Das Wort zum Freitag (17)

Liebe Kinofreunde!

Die monatliche Videokonferenz mit unseren rheinland-pfälzischen ProgrammkinokollegInnen vermochte es kaum zu verhehlen: Uns allen fehlt die Hoffnung, unser Publikum alsbald wieder in unseren Kinos willkommen heißen zu dürfen. Diskussionen über mangelnde Sinnhaftigkeit und den malträtierten Begriff „Systemrelevanz“ schließen sich nahtlos an. Überflüssig zu erwähnen, dass das Ansteckungsrisiko mit dem Griff an den Einkaufswagen der Supermärkte bestimmt größer ist als im Theater, Museum, Konzertsaal – oder eben Kino. Doch das Meckern von der heimischen Couch bringt nicht weiter. Wollen wir also unsere Energie anderweitig investieren und die unfreiwillig gewonnene freie Zeit auf möglichst vielfältige Weise nutzen. Es wird, so hört man, wieder mehr eigenes Brot gebacken (an dieser Stelle ein dezenter Hinweis auf den spätestens 2021 zu sehenden Dokumentarfilm „Brot“), gekocht und gelesen. Die Kombination Literatur und Küche führt zu dem dieser Tage vielfach besprochenen und gepriesenen Buch: „Das Buch Alice – Wie die Nazis das Kochbuch meiner Großmutter raubten“. Rezepte sind in diesem Werk der Historikerin Karina Urbach keine zu finden, wohl aber unglaubliche Informationen über die jüdisch-österreichische Großmutter der Autorin, die 1935 mit ihrem Kochbuch in Wien reüssierte, bevor ihr Name als Verfasserin 1938 vom Reinhardt Verlag kurzerhand getilgt und durch einen – vermutlich fiktiven – ganz und gar arischen Männernamen ersetzt wurde. Während Alice, ins Exil vertrieben, eine neue Existenz sich aufzubauen gezwungen war, wurde ihr Kochbuch weiterhin mit Erfolg verkauft. Solche Verhaltensweisen eines Verlags sind zu jeder Zeit unentschuldbar. Diesen fatalen Schritt aber bis dato noch immer nicht korrigiert zu haben, ist geradezu unfassbar. Möge sich ein Regisseur finden, der aus diesem Stoff einen Film zu machen bereit ist. Ihn zu zeigen wäre eine weitere von mehreren Möglichkeiten, die Wahrheit auf Leinwand zu bannen und den Verantwortlichen im Verlagshaus die erforderliche Menge an negativer Presse zu bescheren.

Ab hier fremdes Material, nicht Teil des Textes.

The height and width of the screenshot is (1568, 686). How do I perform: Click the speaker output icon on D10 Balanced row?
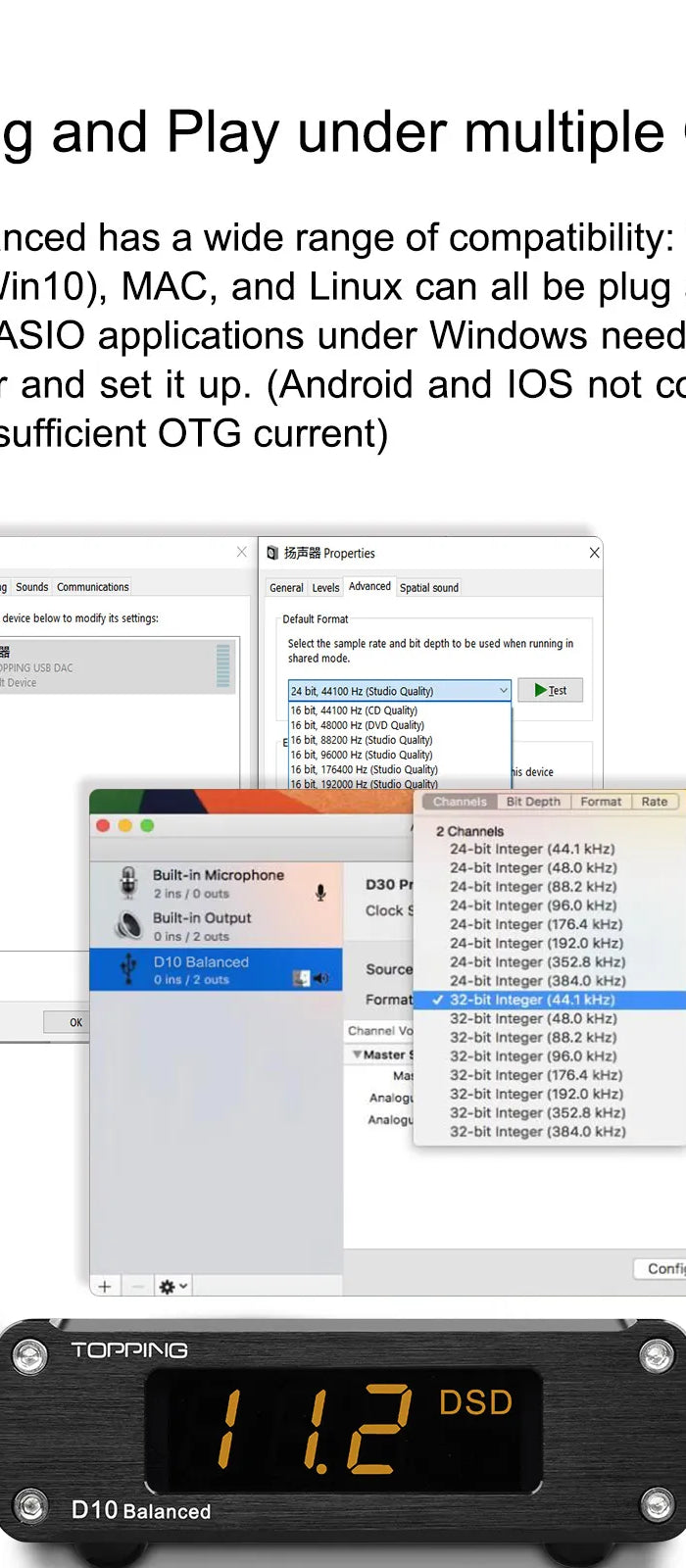click(320, 978)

Neben den im Teehaus Rai (Steinstraße 23, Kaiserslautern) und in der Postfiliale Alsenborn zu erstehenden Gutscheinen und Zehnerkarten für unsere Kinos ist auch oben genanntes Buch als Weihnachtsgeschenk sehr zu empfehlen. Erhältlich ist es u.a. im Weltladen Kaiserslautern.